| WHAT YOU WILL DO |
Set down, character for character, everything in the records below from the line holding "BRANDT Copenhagen (370, 2510)" down to the line holding "[button] (632, 34)", and no other line.

:::::

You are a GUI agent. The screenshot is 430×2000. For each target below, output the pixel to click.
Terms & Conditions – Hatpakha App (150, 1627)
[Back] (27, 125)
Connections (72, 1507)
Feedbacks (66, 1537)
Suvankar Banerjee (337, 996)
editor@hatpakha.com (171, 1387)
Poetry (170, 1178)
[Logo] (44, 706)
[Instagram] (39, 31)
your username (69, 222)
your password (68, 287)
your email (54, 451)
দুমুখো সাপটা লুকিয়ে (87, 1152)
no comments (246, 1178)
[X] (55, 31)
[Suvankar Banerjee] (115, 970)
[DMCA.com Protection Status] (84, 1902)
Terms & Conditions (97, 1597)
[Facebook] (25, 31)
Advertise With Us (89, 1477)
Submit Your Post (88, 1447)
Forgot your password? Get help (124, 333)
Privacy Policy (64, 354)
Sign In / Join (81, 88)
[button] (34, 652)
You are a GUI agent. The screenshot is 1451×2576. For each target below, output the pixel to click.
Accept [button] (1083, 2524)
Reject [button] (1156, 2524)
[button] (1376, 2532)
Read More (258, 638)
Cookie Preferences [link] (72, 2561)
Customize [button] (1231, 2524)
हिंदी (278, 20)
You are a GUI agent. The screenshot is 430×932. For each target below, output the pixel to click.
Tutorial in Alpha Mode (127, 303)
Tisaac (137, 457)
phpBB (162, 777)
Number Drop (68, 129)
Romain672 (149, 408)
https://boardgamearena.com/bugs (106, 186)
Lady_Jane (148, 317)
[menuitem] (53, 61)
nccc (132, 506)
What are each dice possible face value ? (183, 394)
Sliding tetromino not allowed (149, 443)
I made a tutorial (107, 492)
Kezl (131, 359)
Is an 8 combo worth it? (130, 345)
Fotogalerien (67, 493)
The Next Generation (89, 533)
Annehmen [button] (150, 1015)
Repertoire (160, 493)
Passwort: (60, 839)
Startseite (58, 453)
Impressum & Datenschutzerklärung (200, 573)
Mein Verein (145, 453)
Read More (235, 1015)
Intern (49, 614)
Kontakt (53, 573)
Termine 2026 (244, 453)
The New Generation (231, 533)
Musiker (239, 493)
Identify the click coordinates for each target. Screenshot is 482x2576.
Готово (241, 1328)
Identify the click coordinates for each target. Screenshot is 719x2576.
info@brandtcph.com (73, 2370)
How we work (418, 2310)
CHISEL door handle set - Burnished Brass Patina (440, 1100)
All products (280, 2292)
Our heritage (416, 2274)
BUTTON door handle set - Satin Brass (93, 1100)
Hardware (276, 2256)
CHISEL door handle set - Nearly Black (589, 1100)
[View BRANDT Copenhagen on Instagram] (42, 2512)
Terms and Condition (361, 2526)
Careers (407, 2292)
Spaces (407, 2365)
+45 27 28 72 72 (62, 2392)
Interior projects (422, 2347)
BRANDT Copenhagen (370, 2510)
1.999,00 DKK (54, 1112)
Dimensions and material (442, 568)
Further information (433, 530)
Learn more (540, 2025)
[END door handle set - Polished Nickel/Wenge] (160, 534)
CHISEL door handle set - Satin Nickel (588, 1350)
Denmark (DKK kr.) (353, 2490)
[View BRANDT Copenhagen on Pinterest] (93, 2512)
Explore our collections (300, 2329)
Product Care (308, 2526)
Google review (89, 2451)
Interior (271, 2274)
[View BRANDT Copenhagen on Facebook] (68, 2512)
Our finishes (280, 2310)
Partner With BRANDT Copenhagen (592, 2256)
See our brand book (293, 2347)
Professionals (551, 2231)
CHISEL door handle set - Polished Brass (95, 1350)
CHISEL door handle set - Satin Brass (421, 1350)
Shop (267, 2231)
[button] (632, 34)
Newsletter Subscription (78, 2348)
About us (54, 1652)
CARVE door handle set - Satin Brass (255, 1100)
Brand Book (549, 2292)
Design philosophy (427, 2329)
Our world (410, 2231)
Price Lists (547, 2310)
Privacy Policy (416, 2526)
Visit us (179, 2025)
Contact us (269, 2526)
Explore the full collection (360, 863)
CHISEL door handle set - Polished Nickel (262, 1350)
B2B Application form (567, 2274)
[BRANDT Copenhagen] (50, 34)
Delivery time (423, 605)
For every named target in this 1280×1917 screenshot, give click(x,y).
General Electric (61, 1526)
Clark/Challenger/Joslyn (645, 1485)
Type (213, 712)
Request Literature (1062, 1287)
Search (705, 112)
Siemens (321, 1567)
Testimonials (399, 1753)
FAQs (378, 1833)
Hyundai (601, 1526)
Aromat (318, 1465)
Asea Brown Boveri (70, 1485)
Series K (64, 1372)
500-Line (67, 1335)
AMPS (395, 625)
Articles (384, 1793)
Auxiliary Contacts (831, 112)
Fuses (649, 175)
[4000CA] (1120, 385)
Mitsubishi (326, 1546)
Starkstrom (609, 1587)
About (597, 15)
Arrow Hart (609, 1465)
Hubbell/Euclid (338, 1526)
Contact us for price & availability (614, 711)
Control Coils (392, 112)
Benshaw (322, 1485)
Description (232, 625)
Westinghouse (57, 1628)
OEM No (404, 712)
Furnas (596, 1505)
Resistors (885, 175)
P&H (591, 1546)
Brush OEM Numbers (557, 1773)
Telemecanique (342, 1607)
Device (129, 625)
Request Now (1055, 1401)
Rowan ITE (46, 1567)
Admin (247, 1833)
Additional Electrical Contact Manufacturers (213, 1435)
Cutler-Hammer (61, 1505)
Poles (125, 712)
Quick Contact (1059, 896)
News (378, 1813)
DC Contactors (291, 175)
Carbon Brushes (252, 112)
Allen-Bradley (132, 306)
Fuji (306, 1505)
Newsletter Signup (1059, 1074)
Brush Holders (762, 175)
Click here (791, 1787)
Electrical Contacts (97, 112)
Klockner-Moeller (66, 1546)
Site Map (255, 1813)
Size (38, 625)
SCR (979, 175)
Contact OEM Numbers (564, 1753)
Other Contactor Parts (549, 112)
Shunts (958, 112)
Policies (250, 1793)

:::::

| RESULT OF THE EXERCISE |
BRANDT Copenhagen (370, 2510)
1.999,00 DKK (54, 1112)
Dimensions and material (442, 568)
Further information (433, 530)
Learn more (540, 2025)
[END door handle set - Polished Nickel/Wenge] (160, 534)
CHISEL door handle set - Satin Nickel (588, 1350)
Denmark (DKK kr.) (353, 2490)
[View BRANDT Copenhagen on Pinterest] (93, 2512)
Explore our collections (300, 2329)
Product Care (308, 2526)
Google review (89, 2451)
Interior (271, 2274)
[View BRANDT Copenhagen on Facebook] (68, 2512)
Our finishes (280, 2310)
Partner With BRANDT Copenhagen (592, 2256)
See our brand book (293, 2347)
Professionals (551, 2231)
CHISEL door handle set - Polished Brass (95, 1350)
CHISEL door handle set - Satin Brass (421, 1350)
Shop (267, 2231)
[button] (632, 34)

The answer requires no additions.